Spontaneous pneumothorax occurs more frequently in adults than children and more frequently in males than females. In the United States, the adult incidence of primary spontaneous pneumothorax is estimated to be 7.4-18/100,000 population per year in males and 1.2-6.0/100,000 population per year in females, with similar rates of secondary spontaneous pneumothorax in males and females, 6.3 and 2.0, respectively, per 100,000 population per year. In children, the combined incidence of spontaneous pneumothorax is estimated to be 4.0/100,000 population per year in males and 1.1/100,000 population per year in females.
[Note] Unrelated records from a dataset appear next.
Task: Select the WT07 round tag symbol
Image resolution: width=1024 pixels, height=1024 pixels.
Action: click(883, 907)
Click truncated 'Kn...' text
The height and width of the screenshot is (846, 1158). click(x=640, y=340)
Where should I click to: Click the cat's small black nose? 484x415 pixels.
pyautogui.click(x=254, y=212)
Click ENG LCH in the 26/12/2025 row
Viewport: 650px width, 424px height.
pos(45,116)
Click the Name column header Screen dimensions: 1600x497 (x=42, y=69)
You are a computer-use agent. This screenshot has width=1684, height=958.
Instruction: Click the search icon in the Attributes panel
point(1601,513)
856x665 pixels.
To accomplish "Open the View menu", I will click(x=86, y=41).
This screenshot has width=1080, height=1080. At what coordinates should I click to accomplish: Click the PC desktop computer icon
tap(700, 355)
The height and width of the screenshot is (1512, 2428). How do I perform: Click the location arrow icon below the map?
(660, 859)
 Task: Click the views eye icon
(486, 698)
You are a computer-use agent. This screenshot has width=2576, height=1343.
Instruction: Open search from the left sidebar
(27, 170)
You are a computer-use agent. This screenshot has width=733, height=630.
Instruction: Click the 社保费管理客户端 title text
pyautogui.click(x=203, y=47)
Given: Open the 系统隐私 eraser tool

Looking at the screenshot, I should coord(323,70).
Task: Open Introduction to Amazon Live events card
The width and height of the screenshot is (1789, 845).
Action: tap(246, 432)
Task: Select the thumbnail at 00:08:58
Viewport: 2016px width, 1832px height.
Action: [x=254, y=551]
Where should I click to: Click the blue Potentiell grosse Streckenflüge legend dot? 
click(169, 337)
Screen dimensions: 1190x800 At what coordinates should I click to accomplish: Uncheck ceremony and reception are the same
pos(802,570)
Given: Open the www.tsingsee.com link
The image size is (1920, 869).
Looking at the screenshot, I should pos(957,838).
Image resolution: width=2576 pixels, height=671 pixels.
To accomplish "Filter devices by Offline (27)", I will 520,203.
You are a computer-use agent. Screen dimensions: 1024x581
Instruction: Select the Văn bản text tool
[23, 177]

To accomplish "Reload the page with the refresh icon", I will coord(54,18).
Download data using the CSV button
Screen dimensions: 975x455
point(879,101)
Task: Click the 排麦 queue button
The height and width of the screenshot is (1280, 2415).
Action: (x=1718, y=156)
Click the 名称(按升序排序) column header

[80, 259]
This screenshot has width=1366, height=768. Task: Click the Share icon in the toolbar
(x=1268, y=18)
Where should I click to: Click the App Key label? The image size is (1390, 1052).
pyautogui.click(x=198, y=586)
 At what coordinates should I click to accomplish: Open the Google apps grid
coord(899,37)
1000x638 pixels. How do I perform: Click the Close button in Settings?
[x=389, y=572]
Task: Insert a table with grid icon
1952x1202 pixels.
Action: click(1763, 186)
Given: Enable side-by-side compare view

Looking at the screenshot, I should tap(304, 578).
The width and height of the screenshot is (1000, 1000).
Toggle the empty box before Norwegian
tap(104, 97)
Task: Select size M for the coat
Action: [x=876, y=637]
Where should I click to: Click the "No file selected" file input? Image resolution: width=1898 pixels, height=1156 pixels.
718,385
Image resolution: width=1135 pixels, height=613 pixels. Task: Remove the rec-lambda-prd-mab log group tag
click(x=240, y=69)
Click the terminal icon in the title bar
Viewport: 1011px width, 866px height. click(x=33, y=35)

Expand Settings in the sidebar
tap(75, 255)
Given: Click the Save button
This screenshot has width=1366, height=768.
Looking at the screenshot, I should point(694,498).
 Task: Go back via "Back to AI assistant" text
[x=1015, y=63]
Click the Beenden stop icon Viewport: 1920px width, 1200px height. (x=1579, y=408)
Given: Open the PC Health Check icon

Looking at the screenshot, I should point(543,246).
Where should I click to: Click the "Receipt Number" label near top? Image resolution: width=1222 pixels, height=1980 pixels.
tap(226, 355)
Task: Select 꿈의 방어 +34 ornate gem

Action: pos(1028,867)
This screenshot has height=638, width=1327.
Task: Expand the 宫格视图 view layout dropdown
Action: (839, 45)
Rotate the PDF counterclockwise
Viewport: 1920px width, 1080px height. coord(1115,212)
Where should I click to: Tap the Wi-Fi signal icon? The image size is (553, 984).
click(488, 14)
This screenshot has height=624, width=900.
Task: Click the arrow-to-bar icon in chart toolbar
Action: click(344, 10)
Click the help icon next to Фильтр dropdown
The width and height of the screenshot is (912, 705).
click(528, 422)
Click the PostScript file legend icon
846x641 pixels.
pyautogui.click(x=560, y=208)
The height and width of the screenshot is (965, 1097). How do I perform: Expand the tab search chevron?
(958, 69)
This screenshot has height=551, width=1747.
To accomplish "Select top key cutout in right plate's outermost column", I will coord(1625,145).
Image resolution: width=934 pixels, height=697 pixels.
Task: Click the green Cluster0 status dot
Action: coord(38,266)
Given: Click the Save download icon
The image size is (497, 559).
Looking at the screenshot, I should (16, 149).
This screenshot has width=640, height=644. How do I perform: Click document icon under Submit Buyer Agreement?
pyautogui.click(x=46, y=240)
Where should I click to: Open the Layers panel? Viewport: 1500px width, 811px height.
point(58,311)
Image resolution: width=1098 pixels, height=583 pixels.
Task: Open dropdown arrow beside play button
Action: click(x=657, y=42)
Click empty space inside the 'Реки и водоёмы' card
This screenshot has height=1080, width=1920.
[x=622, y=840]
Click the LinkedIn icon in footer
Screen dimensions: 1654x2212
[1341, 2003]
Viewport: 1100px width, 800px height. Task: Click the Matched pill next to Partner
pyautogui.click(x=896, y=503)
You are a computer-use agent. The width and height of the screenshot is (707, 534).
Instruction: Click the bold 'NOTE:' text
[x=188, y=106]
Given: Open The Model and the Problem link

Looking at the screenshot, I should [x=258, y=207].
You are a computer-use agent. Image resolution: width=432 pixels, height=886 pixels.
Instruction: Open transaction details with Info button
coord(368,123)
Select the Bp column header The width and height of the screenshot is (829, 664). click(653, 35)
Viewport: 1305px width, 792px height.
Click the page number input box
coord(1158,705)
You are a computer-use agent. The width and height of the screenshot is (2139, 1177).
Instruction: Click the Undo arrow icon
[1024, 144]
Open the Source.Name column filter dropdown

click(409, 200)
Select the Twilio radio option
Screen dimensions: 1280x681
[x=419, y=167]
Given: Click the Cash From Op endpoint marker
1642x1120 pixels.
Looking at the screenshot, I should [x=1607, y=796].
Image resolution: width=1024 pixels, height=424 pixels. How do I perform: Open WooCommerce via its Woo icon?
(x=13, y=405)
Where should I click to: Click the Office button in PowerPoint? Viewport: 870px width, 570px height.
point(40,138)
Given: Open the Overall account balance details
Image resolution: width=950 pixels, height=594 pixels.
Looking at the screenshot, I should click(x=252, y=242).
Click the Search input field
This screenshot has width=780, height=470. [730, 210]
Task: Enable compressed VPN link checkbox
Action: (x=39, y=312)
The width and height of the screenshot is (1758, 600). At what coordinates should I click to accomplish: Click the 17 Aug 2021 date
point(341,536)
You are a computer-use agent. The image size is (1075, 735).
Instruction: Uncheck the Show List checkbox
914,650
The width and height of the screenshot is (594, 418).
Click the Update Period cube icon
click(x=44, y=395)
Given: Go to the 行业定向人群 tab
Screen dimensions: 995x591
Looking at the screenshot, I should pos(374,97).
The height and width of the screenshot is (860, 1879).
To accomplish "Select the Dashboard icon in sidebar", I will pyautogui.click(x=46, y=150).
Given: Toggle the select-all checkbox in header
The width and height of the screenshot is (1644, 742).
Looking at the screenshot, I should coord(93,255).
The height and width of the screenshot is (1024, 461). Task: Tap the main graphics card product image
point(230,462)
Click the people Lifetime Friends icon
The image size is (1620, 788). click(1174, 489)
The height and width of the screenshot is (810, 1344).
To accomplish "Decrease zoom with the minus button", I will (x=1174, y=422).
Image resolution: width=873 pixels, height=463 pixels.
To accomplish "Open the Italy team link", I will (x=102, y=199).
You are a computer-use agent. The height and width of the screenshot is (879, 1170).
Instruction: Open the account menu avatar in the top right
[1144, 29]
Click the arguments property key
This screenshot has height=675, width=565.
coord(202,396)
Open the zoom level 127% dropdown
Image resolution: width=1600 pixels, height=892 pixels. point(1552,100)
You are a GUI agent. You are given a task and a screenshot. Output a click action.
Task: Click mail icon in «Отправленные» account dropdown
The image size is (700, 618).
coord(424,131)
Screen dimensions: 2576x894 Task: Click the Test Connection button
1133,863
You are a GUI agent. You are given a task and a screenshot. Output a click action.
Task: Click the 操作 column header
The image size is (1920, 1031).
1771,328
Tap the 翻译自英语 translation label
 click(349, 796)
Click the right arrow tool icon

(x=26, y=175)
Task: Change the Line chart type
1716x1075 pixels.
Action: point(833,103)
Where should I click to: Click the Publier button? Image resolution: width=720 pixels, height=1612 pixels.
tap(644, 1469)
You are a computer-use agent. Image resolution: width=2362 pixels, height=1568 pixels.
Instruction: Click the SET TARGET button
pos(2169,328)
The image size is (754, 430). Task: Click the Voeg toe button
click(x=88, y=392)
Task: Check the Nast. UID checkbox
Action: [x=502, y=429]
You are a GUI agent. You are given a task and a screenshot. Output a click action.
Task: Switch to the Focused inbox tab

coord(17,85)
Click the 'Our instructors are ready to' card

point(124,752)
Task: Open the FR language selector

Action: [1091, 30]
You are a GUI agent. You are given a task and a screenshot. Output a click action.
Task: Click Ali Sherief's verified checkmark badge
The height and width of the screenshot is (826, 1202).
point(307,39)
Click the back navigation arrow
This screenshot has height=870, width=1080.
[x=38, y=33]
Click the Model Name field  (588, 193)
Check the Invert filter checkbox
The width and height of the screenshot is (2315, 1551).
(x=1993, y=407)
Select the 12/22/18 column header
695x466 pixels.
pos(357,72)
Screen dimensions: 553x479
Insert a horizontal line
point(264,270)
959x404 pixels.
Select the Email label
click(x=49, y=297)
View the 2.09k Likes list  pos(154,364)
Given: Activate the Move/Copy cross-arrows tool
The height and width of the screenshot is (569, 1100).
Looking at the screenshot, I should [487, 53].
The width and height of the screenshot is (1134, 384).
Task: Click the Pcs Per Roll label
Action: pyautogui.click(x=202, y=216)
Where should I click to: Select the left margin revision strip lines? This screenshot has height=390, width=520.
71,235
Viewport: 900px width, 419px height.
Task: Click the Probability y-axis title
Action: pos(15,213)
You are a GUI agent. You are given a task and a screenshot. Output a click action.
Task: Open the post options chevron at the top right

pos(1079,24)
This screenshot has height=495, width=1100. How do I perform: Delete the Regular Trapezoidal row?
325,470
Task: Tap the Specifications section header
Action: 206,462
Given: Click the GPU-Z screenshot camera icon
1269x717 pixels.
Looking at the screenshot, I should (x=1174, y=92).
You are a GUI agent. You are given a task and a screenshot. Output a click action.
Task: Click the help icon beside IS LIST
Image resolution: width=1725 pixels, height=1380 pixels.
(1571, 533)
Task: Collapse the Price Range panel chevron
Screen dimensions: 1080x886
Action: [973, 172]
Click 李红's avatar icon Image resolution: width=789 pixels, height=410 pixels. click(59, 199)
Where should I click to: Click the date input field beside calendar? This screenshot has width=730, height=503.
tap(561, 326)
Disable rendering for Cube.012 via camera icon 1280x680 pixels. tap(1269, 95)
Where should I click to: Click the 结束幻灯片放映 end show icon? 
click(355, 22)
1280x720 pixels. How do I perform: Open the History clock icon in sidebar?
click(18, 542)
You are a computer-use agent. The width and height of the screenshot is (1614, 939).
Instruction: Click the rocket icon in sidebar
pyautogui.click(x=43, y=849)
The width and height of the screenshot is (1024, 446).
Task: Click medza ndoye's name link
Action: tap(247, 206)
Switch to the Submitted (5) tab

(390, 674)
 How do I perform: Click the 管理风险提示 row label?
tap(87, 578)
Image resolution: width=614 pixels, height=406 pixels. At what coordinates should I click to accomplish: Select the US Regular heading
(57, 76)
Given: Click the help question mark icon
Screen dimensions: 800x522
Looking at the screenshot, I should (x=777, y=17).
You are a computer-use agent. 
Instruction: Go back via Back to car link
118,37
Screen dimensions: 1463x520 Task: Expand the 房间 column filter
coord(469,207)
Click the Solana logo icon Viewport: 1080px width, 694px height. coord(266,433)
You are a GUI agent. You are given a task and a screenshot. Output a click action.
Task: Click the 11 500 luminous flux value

Other risk factors include a history of smoking, and a tall, thin body habitus.

History and Physical

Spontaneous pneumothorax most commonly occurs at rest without a history of an exertional component. Patients are often complaining of sharp, pleuritic chest pain or acute dyspnea and increased work of breathing, especially patients with secondary spontaneous pneumothorax. Tachycardia is one of the most common physical exam findings; however, in patients with smaller spontaneous pneumothorax (less than 15% of the hemithorax), the exam may be unremarkable. For patients with larger spontaneous pneumothorax (more than 15%), there may be reduced movement of the chest wall, ipsilateral decreased or absent breath sounds, jugular venous distension, hyperresonance on percussion, and decreased tactile fremitus. Development of a tension pneumothorax is a rare potential complication of spontaneous pneumothorax with the late, ominous findings of hypoxemia, hypotension, and tracheal deviation.

Evaluation

The diagnosis of spontaneous pneumothorax is often suggested by the patient’s history and physical exam findings, which can be confirmed by imaging. Chest radiography characteristically shows the displacement of the visceral pleural line with a space devoid of lung markings in between. While upright films are preferred, there is evidence that expiration does not necessarily increase the diagnostic yield.